BEGIN Records to use

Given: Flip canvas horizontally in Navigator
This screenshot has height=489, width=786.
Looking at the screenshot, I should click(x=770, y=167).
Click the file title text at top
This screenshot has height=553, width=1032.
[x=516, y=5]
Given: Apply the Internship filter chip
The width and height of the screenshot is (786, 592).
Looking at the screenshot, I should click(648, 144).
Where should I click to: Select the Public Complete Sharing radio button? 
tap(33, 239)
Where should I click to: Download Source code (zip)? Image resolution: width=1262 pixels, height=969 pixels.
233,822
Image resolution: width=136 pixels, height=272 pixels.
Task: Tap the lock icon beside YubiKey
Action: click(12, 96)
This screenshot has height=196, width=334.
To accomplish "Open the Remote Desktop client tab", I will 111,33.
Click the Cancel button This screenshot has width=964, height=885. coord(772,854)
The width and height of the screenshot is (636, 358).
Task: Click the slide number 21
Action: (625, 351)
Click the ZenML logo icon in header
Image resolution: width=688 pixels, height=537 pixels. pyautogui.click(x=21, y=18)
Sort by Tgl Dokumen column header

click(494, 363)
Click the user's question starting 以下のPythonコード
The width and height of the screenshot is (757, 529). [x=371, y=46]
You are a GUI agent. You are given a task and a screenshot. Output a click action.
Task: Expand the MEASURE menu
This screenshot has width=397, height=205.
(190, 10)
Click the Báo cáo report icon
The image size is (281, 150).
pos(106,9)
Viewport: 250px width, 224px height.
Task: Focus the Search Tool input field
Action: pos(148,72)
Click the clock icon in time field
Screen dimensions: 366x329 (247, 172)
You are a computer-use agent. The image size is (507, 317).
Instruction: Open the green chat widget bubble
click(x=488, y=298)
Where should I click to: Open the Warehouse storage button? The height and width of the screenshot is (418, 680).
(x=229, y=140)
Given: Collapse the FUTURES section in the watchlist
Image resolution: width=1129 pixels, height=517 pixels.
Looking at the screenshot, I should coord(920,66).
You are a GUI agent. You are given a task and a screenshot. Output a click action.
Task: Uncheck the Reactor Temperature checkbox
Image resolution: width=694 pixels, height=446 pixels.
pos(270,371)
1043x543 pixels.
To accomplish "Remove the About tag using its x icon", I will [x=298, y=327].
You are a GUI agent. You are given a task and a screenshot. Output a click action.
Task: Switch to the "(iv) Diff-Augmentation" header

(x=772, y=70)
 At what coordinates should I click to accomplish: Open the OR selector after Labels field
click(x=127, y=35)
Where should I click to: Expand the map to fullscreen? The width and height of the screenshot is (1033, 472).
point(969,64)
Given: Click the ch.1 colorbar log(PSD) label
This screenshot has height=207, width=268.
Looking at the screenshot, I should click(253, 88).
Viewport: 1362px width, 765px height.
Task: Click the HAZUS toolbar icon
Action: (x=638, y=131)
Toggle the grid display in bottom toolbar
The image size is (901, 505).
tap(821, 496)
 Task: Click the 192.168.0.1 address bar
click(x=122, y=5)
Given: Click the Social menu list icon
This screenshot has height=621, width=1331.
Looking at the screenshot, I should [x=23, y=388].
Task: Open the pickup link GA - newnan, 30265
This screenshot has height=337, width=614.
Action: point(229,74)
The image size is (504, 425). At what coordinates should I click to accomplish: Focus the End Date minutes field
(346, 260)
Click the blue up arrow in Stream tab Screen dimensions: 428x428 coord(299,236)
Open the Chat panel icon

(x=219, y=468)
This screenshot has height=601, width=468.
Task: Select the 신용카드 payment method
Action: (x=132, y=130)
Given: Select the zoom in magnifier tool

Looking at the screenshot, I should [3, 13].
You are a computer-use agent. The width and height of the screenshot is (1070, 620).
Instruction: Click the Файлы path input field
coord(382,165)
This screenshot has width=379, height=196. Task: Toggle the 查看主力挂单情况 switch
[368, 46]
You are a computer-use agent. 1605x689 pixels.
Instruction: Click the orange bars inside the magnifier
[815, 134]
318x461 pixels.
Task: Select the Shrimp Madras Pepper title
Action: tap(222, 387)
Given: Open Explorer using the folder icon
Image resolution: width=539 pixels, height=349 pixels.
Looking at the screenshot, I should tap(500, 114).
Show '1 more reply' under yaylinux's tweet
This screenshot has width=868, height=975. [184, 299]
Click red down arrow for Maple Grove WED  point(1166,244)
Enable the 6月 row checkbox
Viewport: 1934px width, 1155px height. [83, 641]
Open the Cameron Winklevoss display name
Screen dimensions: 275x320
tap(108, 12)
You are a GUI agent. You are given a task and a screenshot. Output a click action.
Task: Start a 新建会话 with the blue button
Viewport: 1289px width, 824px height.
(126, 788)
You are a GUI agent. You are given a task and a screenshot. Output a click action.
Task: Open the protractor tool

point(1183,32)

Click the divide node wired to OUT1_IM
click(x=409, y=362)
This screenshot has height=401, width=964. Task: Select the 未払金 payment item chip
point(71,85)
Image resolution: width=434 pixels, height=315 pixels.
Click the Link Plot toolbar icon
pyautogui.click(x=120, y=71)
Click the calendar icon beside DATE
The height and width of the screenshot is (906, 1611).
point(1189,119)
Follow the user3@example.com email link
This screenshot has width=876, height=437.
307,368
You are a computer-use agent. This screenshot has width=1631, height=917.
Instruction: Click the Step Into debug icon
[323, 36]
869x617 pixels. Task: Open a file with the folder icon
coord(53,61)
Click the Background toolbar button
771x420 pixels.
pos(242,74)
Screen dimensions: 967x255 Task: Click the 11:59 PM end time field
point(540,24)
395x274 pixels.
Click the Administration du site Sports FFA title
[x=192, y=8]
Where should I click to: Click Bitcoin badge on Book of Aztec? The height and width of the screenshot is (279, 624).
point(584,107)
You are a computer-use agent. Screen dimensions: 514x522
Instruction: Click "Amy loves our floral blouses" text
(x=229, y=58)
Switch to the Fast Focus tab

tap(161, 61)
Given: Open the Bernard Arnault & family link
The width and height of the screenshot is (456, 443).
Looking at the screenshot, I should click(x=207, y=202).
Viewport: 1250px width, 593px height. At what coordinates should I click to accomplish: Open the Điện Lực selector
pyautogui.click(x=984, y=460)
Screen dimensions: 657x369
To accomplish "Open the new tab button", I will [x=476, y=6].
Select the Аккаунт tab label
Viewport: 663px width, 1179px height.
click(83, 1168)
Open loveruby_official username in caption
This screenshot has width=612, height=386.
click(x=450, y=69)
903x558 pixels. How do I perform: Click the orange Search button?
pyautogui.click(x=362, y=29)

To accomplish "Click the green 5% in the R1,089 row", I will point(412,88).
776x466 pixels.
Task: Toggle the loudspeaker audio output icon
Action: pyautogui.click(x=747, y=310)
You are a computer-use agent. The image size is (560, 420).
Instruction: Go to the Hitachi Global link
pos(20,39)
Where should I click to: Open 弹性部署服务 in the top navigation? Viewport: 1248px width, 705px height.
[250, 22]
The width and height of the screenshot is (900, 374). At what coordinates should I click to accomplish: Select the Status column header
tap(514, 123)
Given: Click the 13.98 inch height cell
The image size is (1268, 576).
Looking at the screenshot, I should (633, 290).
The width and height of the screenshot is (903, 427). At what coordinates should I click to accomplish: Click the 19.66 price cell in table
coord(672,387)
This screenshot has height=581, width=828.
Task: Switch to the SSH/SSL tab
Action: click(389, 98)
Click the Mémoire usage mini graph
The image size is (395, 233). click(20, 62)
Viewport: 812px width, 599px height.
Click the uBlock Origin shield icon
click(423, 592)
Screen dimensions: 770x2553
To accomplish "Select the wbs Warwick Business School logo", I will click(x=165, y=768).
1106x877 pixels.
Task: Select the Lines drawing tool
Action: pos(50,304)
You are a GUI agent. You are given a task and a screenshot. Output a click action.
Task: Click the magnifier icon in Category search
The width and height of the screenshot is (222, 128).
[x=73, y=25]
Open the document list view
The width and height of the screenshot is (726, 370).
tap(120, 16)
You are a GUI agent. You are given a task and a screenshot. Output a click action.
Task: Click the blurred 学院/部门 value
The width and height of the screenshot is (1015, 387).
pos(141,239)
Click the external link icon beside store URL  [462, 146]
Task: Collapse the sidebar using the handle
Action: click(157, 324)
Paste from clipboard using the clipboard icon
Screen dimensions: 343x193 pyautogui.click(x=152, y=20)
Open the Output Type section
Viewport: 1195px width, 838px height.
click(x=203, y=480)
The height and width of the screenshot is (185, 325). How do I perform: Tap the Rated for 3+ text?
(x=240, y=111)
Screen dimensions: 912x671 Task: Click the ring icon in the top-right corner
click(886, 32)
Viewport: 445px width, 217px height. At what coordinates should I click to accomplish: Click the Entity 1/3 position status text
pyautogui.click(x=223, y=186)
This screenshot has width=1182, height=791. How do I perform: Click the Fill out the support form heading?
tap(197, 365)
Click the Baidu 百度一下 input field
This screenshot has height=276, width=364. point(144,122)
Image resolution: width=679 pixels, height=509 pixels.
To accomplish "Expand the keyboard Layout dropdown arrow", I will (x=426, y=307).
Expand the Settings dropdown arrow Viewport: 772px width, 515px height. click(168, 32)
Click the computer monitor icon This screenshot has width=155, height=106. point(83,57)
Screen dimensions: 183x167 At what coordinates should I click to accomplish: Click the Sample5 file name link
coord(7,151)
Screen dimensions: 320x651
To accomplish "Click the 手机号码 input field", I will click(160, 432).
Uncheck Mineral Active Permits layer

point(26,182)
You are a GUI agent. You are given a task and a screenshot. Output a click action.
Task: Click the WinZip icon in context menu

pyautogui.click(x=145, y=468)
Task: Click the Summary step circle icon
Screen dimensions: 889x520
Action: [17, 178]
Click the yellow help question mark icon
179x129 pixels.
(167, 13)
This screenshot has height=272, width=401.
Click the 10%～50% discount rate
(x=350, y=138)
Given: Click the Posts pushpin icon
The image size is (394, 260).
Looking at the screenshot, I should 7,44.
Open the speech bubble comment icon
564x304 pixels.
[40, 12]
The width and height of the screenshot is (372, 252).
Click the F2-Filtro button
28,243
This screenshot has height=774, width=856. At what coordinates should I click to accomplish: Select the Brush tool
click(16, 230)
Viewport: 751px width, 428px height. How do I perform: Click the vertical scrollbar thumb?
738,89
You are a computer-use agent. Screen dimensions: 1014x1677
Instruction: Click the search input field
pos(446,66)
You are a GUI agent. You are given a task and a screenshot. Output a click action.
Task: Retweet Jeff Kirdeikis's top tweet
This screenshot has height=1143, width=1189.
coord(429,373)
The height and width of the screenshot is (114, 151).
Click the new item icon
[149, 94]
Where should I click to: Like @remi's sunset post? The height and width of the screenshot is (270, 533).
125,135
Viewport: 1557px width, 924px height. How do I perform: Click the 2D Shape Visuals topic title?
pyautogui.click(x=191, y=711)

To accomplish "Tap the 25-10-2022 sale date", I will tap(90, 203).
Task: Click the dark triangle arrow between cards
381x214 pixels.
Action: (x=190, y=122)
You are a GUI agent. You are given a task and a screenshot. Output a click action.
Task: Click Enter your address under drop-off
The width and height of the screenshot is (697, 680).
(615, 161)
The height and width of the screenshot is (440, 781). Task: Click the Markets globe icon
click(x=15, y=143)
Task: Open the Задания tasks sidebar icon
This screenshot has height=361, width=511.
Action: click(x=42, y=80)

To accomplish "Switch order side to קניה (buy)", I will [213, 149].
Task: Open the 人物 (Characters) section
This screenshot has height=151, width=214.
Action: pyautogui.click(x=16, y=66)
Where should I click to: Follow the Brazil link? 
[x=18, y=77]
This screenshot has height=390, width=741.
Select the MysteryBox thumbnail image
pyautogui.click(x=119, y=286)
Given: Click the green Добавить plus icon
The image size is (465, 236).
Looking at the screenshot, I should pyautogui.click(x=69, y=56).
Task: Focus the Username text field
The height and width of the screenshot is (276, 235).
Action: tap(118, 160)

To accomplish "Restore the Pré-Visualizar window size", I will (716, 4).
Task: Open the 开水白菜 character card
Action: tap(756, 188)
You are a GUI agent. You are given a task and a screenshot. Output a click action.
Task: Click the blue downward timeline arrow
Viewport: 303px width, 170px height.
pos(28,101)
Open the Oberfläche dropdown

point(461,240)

END Records to use

For this exercise, please output exactly the lines above starting at the line with "The image size is (394, 260)." and ending at the line with "Task: Click Enter your address under drop-off", ends included.

The image size is (394, 260).
Looking at the screenshot, I should 7,44.
Open the speech bubble comment icon
564x304 pixels.
[40, 12]
The width and height of the screenshot is (372, 252).
Click the F2-Filtro button
28,243
This screenshot has height=774, width=856. At what coordinates should I click to accomplish: Select the Brush tool
click(16, 230)
Viewport: 751px width, 428px height. How do I perform: Click the vertical scrollbar thumb?
738,89
You are a computer-use agent. Screen dimensions: 1014x1677
Instruction: Click the search input field
pos(446,66)
You are a GUI agent. You are given a task and a screenshot. Output a click action.
Task: Retweet Jeff Kirdeikis's top tweet
This screenshot has height=1143, width=1189.
coord(429,373)
The height and width of the screenshot is (114, 151).
Click the new item icon
[149, 94]
Where should I click to: Like @remi's sunset post? The height and width of the screenshot is (270, 533).
125,135
Viewport: 1557px width, 924px height. How do I perform: Click the 2D Shape Visuals topic title?
pyautogui.click(x=191, y=711)

To accomplish "Tap the 25-10-2022 sale date", I will tap(90, 203).
Task: Click the dark triangle arrow between cards
381x214 pixels.
Action: (x=190, y=122)
You are a GUI agent. You are given a task and a screenshot. Output a click action.
Task: Click Enter your address under drop-off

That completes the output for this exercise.